Task:
In the listing below, find each line containing "marker" and report it.

#####

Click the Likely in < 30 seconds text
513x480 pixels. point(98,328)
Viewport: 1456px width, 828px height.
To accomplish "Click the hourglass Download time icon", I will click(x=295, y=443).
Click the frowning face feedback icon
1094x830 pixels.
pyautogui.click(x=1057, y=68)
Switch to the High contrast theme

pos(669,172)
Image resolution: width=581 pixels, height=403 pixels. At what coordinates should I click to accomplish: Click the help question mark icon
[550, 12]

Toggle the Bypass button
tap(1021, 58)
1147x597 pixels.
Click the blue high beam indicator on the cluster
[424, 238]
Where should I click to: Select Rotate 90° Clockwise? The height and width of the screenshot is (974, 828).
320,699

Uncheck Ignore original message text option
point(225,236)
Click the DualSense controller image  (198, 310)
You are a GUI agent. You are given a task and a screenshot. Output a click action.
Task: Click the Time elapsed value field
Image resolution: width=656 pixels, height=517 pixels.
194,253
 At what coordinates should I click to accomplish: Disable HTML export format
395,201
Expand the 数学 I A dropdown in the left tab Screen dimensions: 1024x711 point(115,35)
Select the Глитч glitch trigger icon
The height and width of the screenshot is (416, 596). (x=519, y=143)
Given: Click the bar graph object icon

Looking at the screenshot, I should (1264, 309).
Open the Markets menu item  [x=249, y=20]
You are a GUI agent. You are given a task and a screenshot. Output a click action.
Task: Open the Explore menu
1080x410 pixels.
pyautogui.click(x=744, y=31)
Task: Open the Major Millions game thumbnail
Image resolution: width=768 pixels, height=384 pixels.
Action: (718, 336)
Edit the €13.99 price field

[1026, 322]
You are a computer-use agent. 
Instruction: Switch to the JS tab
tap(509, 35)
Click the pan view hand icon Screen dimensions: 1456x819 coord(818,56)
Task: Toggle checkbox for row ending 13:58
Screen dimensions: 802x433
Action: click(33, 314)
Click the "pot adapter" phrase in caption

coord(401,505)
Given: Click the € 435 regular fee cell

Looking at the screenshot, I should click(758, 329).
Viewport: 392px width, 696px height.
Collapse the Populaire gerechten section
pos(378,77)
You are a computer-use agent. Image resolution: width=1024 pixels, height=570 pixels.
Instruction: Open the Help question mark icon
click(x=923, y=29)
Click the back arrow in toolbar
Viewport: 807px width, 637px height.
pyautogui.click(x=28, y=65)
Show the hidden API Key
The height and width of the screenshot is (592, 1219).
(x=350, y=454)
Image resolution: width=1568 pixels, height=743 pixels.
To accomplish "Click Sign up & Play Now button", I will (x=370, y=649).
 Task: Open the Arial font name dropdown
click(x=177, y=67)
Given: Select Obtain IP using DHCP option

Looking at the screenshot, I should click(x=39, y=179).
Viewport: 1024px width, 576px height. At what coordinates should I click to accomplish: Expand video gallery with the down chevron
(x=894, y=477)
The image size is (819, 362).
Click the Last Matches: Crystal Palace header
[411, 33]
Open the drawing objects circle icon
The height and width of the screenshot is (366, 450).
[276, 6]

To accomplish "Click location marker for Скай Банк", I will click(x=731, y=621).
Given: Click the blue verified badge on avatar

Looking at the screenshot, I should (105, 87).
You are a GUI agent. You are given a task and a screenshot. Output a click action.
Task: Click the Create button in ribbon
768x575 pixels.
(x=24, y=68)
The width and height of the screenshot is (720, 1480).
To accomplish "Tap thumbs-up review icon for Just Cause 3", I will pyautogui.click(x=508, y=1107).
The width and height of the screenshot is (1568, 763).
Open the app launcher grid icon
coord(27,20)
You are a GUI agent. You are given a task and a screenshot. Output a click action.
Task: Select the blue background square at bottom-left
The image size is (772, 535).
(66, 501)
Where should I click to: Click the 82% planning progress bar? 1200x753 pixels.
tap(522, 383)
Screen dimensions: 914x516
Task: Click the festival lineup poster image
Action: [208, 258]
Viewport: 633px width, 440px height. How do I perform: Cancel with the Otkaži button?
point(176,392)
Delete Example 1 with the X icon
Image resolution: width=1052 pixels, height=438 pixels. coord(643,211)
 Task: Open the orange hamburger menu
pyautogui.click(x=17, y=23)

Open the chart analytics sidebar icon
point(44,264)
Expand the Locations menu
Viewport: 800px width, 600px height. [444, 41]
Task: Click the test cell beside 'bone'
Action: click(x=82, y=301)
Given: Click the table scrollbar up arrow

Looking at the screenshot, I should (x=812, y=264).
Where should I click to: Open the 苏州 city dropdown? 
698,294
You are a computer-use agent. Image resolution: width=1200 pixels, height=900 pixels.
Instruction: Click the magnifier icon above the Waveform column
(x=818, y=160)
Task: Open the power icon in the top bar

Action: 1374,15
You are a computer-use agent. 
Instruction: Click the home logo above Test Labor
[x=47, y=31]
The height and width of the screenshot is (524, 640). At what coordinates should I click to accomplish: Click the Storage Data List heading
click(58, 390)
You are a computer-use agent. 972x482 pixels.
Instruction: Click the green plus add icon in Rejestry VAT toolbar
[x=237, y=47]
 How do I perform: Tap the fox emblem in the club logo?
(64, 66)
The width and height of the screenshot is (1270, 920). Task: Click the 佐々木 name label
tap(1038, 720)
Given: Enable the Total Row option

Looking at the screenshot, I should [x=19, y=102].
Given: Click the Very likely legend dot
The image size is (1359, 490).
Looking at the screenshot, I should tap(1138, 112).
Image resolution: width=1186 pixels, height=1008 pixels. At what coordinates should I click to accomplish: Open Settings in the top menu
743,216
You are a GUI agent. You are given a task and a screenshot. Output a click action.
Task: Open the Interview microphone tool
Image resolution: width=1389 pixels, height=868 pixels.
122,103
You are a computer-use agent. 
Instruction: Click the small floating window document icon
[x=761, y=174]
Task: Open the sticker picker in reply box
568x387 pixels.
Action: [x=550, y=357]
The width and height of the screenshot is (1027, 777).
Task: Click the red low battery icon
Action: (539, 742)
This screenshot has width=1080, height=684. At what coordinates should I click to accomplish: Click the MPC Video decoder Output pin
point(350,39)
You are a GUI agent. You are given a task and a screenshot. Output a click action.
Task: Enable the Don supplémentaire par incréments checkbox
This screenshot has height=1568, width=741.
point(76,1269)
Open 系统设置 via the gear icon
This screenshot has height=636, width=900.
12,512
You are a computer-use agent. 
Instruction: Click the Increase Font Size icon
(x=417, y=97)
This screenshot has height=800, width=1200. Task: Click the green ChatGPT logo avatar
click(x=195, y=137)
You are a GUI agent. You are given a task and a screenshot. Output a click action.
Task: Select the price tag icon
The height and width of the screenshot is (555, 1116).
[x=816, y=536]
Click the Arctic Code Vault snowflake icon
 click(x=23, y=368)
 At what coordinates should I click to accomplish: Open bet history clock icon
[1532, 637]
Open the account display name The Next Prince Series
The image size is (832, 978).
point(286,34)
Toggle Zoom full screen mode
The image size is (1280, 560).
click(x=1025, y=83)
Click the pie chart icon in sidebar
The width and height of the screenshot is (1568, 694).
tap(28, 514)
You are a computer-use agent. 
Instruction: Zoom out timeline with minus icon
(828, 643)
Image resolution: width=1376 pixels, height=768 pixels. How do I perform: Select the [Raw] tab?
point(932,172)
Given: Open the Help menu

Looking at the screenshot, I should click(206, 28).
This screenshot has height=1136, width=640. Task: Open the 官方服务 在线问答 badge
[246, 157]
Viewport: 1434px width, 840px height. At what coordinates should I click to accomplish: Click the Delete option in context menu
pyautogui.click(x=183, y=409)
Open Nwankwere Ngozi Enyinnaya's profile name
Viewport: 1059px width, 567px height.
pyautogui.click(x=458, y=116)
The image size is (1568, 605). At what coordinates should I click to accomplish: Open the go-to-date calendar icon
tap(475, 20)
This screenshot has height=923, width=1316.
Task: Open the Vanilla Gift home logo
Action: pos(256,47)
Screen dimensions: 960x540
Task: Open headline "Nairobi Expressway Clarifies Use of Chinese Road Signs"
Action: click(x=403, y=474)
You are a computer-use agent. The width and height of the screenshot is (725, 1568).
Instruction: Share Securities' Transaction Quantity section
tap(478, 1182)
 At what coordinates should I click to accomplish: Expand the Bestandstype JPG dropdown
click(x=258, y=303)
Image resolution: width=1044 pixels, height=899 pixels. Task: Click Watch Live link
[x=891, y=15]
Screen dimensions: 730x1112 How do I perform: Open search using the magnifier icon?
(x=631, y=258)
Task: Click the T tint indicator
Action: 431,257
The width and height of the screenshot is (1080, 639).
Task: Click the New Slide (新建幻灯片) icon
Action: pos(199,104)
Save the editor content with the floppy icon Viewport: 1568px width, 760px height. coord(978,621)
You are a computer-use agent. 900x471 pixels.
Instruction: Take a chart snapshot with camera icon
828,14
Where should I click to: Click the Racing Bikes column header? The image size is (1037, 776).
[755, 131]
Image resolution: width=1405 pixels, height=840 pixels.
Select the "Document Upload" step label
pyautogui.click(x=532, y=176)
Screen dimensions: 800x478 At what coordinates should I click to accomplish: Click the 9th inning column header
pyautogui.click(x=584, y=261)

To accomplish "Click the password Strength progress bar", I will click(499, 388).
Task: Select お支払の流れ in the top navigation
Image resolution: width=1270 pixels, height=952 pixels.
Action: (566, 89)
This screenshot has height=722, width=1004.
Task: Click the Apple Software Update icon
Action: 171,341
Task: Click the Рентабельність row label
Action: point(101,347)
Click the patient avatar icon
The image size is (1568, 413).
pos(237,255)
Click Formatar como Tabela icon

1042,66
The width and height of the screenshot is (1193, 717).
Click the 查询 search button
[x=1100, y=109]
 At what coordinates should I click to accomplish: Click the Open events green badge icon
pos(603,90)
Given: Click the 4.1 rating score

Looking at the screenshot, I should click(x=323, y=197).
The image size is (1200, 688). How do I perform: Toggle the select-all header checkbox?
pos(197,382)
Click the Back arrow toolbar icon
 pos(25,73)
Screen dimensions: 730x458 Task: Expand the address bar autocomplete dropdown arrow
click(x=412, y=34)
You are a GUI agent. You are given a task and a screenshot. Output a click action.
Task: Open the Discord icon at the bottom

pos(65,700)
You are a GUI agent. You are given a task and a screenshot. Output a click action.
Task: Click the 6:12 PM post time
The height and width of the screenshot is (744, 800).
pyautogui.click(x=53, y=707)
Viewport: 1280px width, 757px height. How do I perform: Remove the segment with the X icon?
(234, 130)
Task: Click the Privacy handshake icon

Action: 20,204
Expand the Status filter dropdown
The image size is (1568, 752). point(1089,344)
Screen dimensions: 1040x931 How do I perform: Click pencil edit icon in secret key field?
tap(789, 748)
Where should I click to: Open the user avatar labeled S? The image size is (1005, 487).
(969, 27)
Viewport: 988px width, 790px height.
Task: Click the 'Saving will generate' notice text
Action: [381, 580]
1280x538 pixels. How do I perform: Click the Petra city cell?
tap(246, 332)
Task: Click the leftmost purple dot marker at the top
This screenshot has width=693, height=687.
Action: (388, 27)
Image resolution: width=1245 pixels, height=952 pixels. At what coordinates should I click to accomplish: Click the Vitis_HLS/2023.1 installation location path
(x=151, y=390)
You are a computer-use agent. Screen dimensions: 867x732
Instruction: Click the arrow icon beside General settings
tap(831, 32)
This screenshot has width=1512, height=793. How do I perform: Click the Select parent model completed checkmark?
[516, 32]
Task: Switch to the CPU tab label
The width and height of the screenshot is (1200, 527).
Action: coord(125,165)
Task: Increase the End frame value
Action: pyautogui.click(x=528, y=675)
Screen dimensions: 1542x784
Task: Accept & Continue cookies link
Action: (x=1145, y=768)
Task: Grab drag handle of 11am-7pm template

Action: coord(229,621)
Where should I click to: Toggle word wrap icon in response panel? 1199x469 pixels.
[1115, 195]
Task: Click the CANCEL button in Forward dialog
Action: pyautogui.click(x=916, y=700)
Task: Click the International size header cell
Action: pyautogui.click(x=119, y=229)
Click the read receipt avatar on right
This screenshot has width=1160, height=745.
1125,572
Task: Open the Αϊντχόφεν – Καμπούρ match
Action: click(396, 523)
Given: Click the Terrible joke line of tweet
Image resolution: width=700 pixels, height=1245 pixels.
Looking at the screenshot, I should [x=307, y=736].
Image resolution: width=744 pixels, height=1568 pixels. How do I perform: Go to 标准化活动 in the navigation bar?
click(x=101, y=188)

#####

Task answer:
To accomplish "Click location marker for Скай Банк", I will click(x=731, y=621).
Task: Click the leftmost purple dot marker at the top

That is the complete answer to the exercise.